Your instructions: Print exactly the line that contains "Task: Focus the Name input field", then every following line through the end of the material; include nothing else and no pictures.
── Data extracts ──
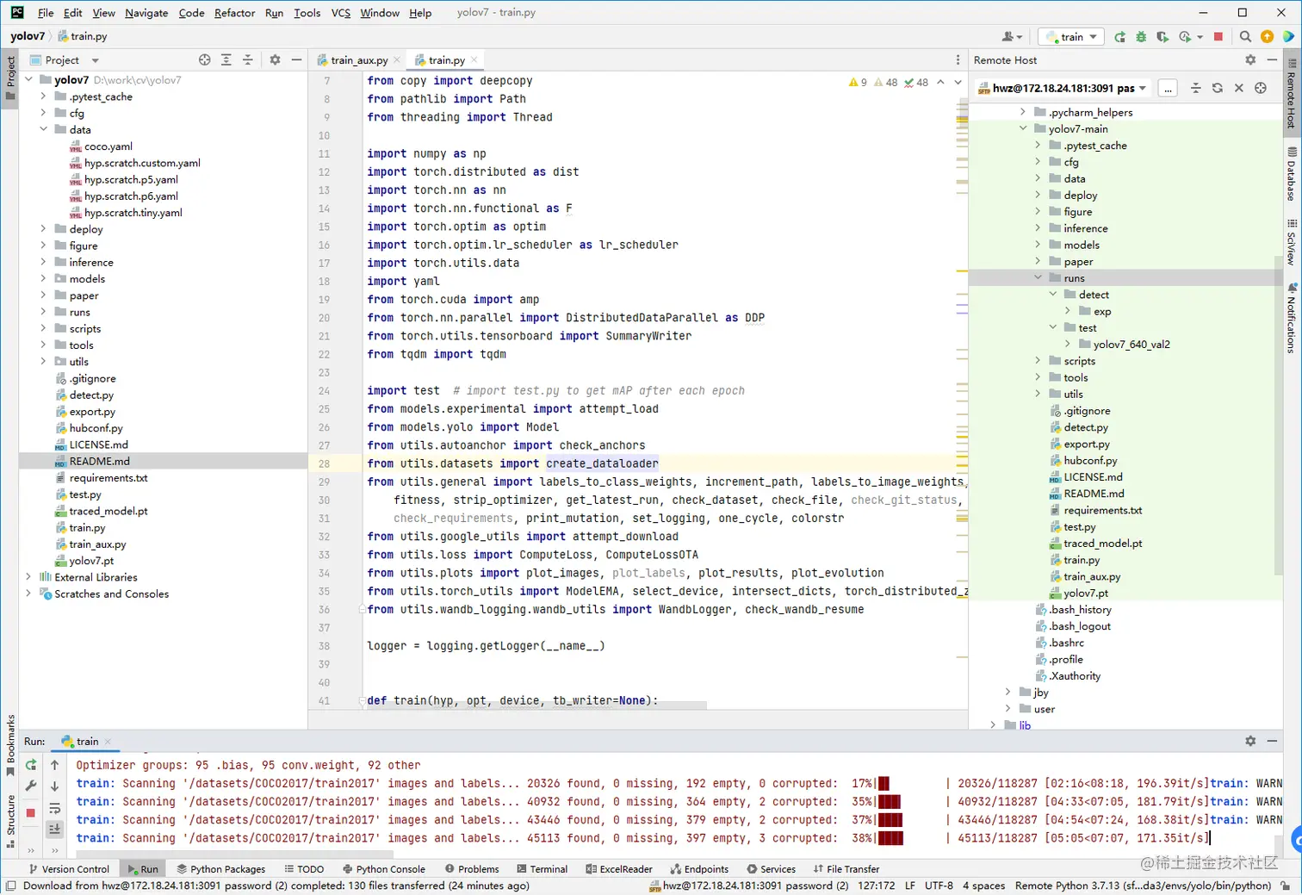Open the Terminal tool window
Screen dimensions: 1302x895
[x=542, y=869]
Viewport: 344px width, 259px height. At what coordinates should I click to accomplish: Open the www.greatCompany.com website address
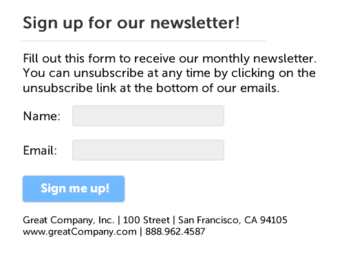coord(80,232)
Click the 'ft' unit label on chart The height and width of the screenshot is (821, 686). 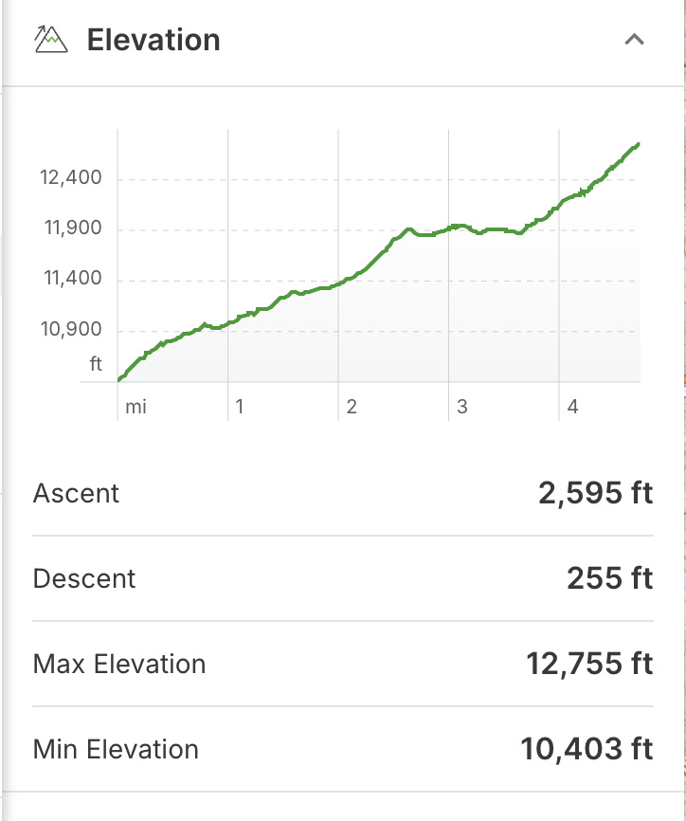point(95,364)
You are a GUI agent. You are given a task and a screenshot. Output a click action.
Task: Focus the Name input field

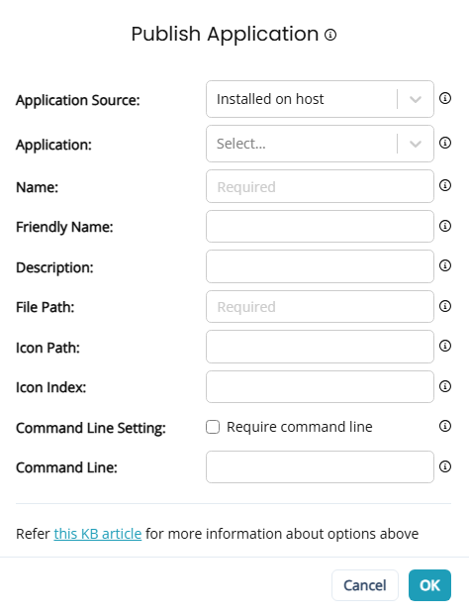click(x=320, y=186)
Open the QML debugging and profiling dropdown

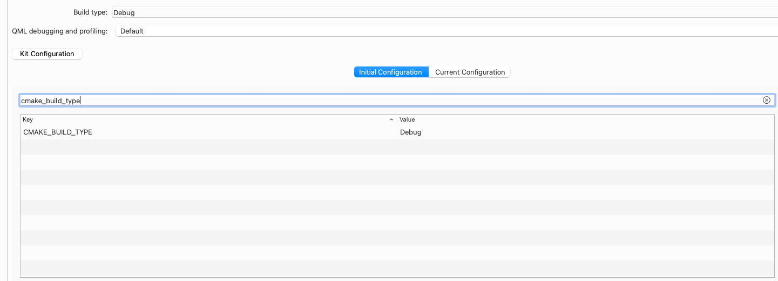click(446, 31)
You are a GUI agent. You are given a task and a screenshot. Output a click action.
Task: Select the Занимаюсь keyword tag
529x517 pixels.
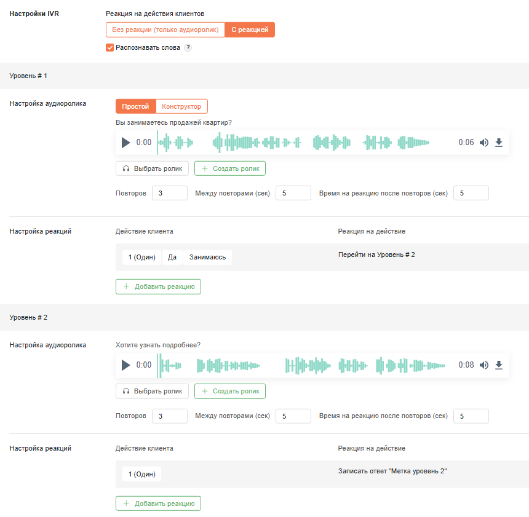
───
Answer section:
Task: Focus the Name input field

click(x=320, y=186)
Open the QML debugging and profiling dropdown

click(446, 31)
You are a GUI agent. You are given a task and a screenshot. Output a click action.
Task: Select the Занимаюсь keyword tag
529x517 pixels.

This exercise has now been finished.